The Back Page, also known as Back Page Live, was an Australian sports television show broadcast on Fox Sports on Tuesday nights between 1997 and June 2025. The show was hosted by Tony Squires, with a roster of panelists including retired Australian professional ironwoman Candice Warner, cricket writer Robert 'Crash' Craddock, broadcaster Ryan Fitzgerald and former Australian cricketer Kerry O'Keeffe.

The main content of the weekly show featured a round-up of the previous week's sporting news, and featured interviews with sporting personalities. It also covered all major Australian sports as well as international sports.

==Current panelists==

- Tony Squires (host, 2013–present)
- Candice Warner (regular panelist, 2022–present)
- Greg Alexander
- Caitlin Bassett
- Robert 'Crash' Craddock
- Ben Dixon
- Ryan 'Fitzy' Fitzgerald
- Bryan Fletcher
- Dan Ginnane
- James Hooper
- Brad Johnson
- Kerry O'Keeffe
- Robbie Slater
- Adam Spencer
- Dave Thornton
- Lauren Wood
- Lawrence Mooney

==Former panelists==
- Mike Gibson (host, 1997–2012)
- Billy Birmingham (regular panelist, 1997–2012)
- Peter FitzSimons (regular panelist)
- Tracey Holmes (regular panelist)
- Peter Frilingos (regular panelist)
- David Hookes (regular panelist)
- Matt Shirvington (co-host, 2013)
- Kelli Underwood (co-host, 2013–2021)
- Mark Bosnich (regular panelist, 2013–2021)
- Julian Schiller (regular panelist, 2013–2017)

==History==
Launched in 1997 as The Back Page, the show was originally hosted by journalist Mike Gibson and comedian Billy Birmingham. In 2012, Gibson announced that he was leaving the show after 16 years and 720 episodes. Soon after, Birmingham announced he would not be returning to the show the following year after being informed he'd been demoted to a part-time panelist. In 2013, presenter Tony Squires and athlete Matt Shirvington took up the role of hosting the show. Shirvington left the show the same year, and was replaced by journalist Kelli Underwood.

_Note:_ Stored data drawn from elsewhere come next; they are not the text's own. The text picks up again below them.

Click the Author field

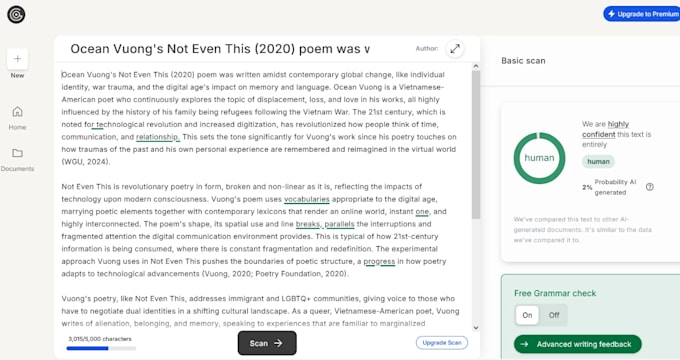[427, 49]
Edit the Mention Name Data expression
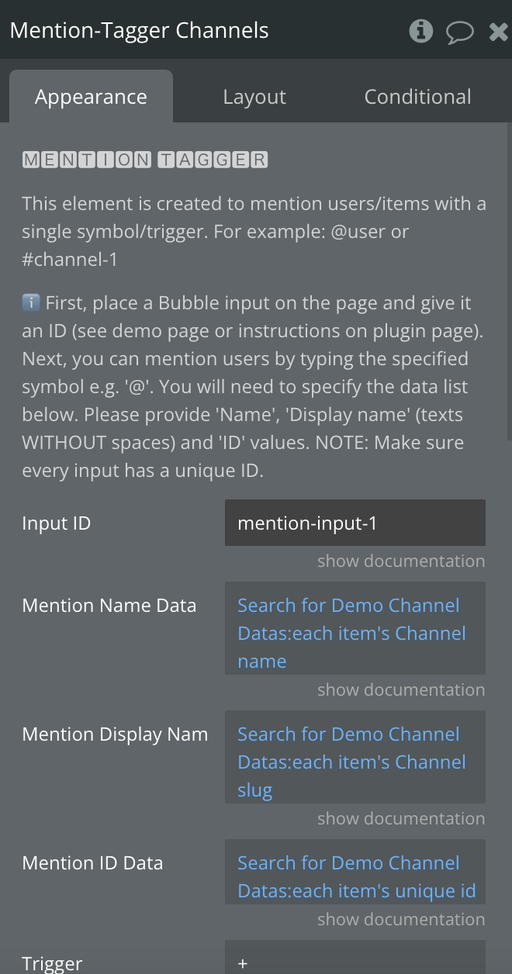Viewport: 512px width, 974px height. (355, 628)
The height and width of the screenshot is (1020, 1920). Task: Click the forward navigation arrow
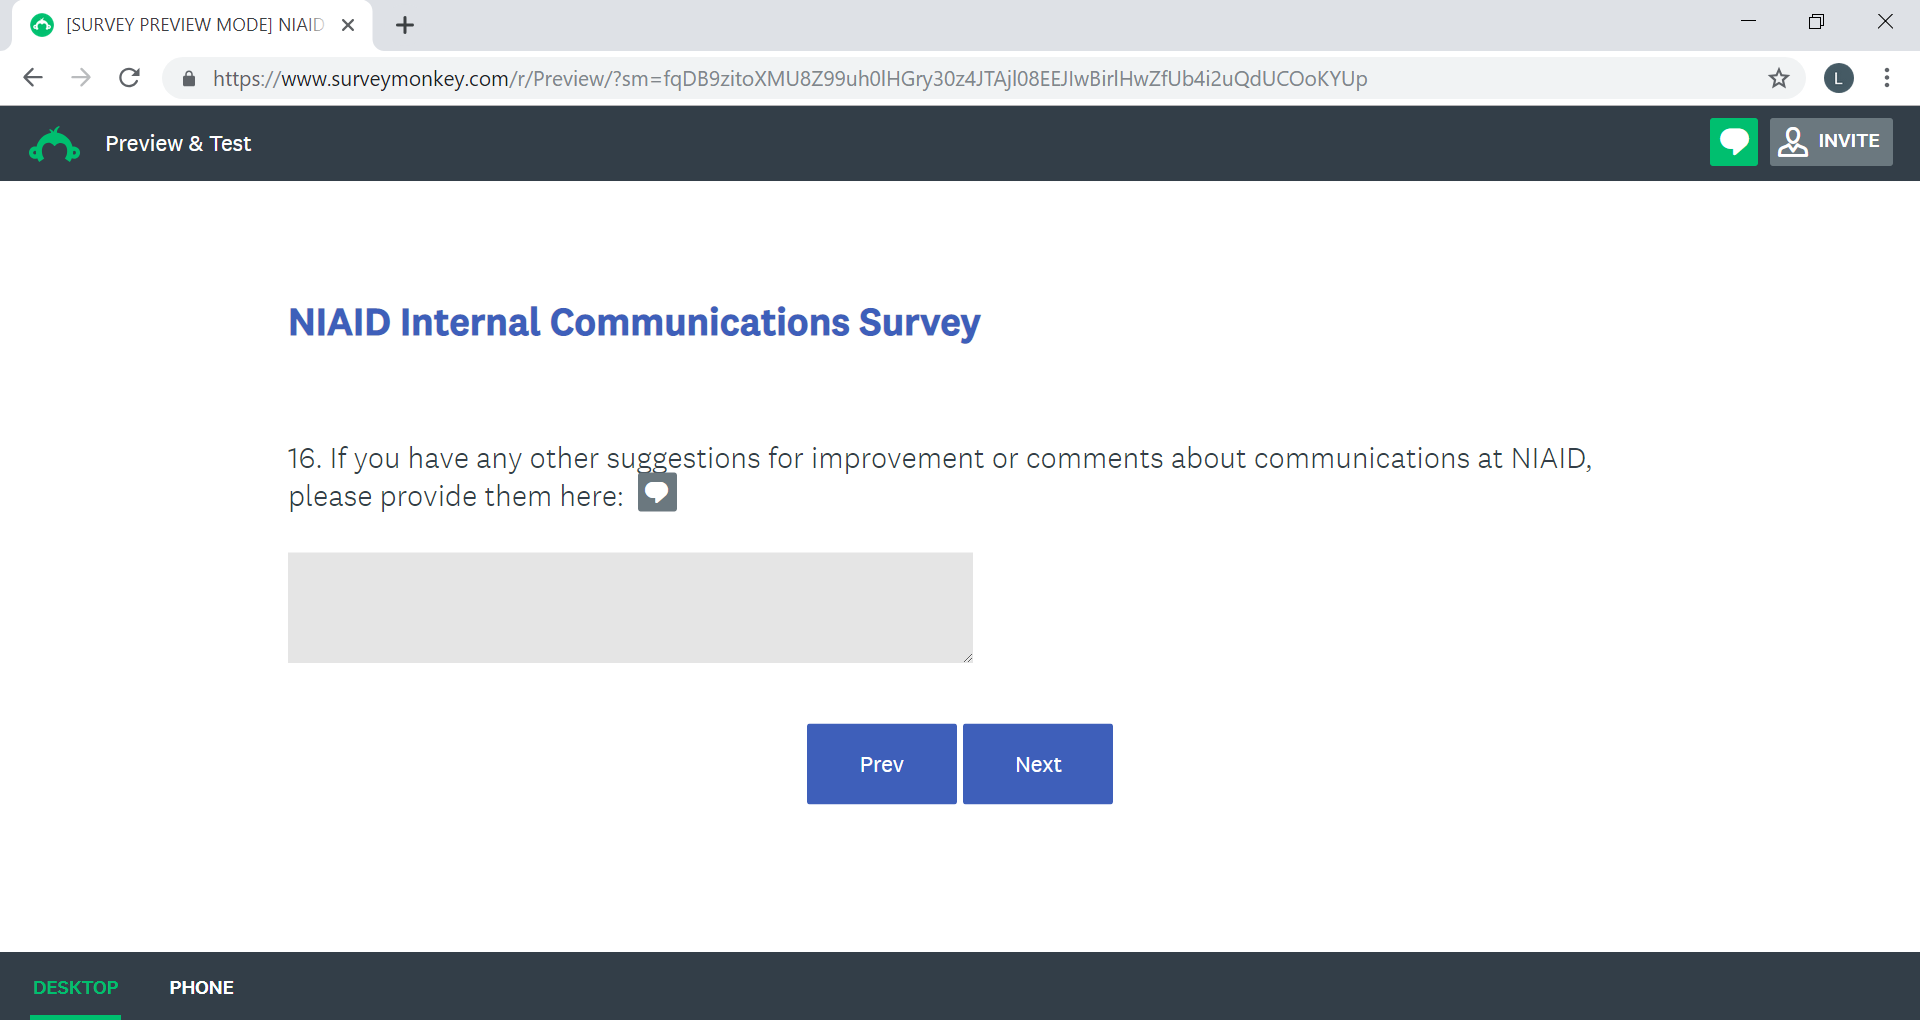pyautogui.click(x=81, y=78)
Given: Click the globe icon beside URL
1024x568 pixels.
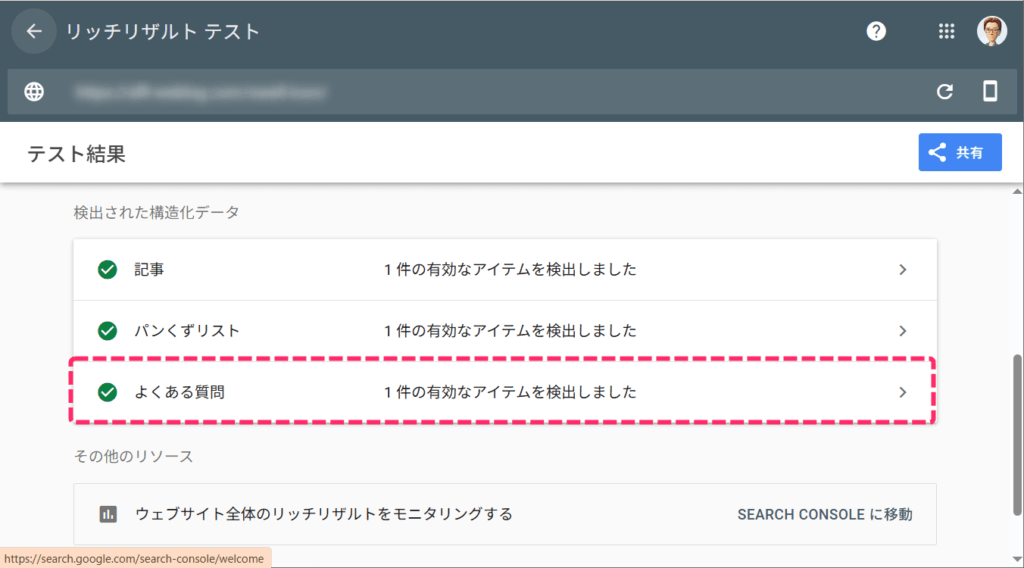Looking at the screenshot, I should pos(34,92).
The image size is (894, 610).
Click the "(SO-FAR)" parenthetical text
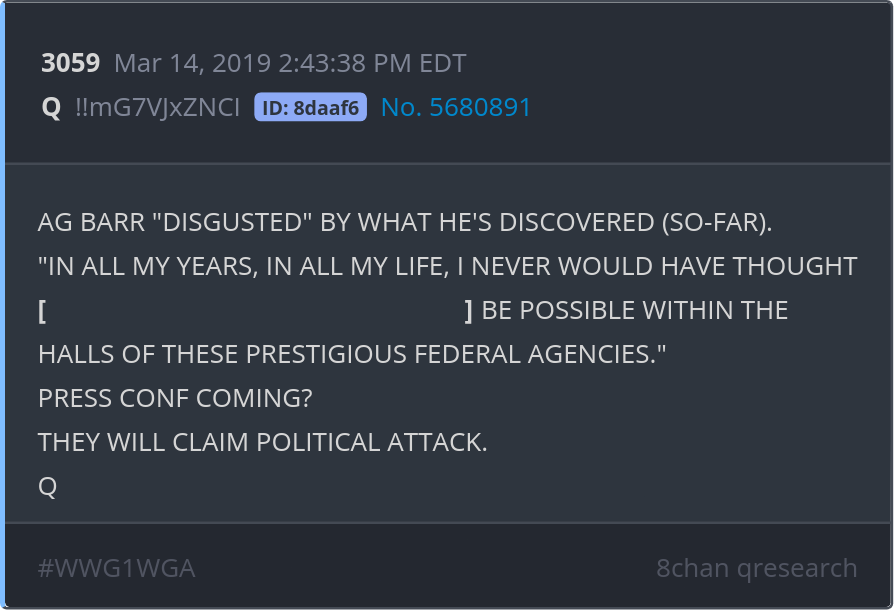click(716, 223)
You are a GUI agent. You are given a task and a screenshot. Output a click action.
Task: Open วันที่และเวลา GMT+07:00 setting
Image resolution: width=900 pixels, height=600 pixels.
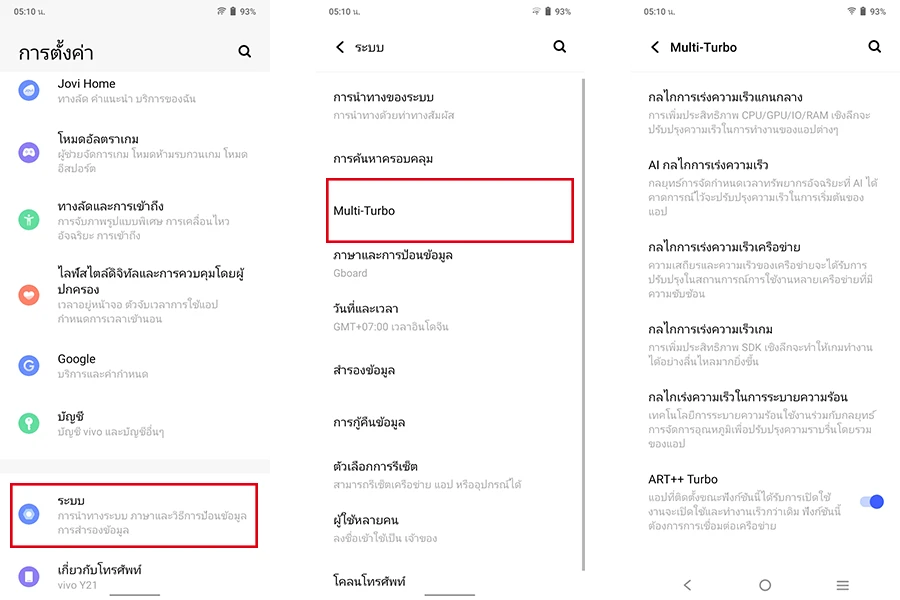tap(450, 317)
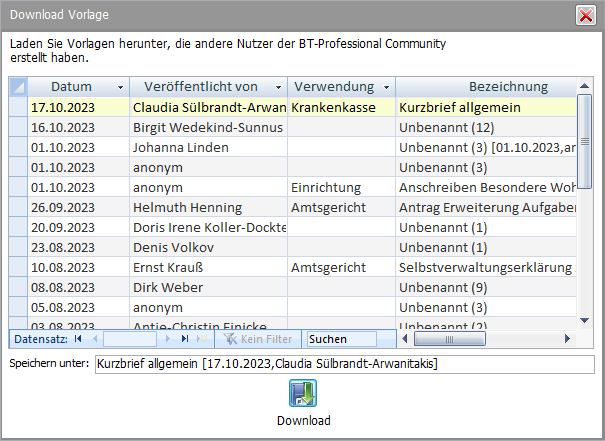Click Ernst Krauß Selbstverwaltungserklärung cell
Image resolution: width=605 pixels, height=441 pixels.
click(485, 267)
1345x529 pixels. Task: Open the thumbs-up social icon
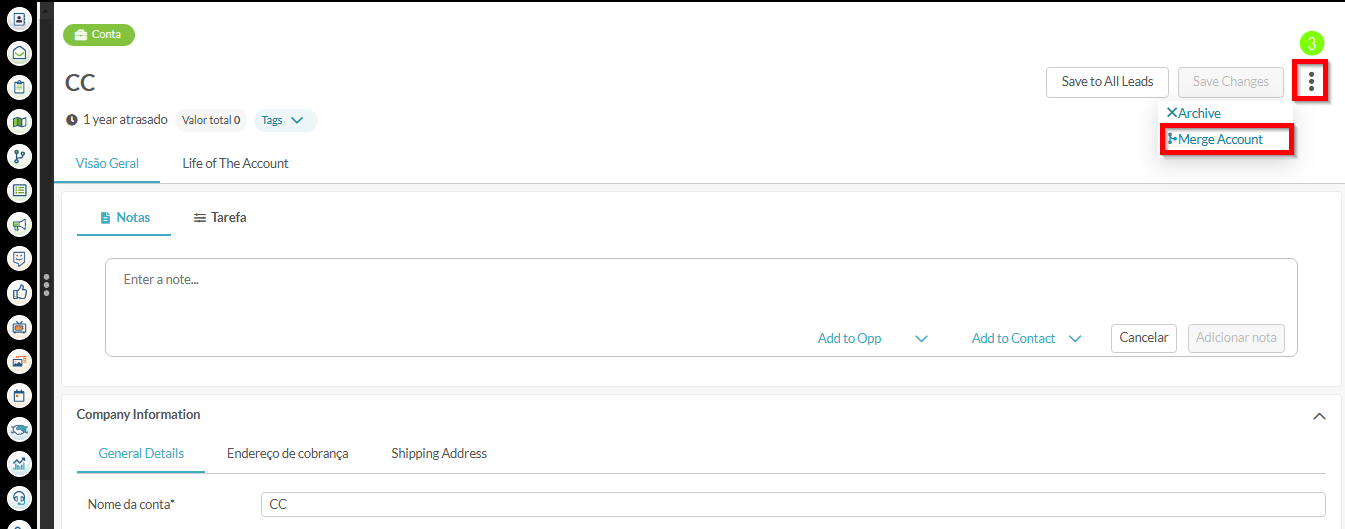(19, 292)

From 7 October 2017, the show moved from its traditional Tuesday night time slot to air live at 7.00pm Saturday nights on the free-to-air channel One, classified as the shows "Summer Series". Subsequent repeats are shown on Fox Sports throughout the week following. The episodes were shortened from a 1-hour to 45 minutes run time, and the title was changed to The Back Page as it was previously called when it originally launched. This run was short-lived however, ending on 25 November 2017 after just eight episodes. The show returned to its traditional Tuesday night slot on Fox Sports on 27 February 2018.

The Back Page celebrated its 25th year on air in 2021. In June 2025, the show was cancelled and the final episode aired on 24 June 2025, with Underwood returning.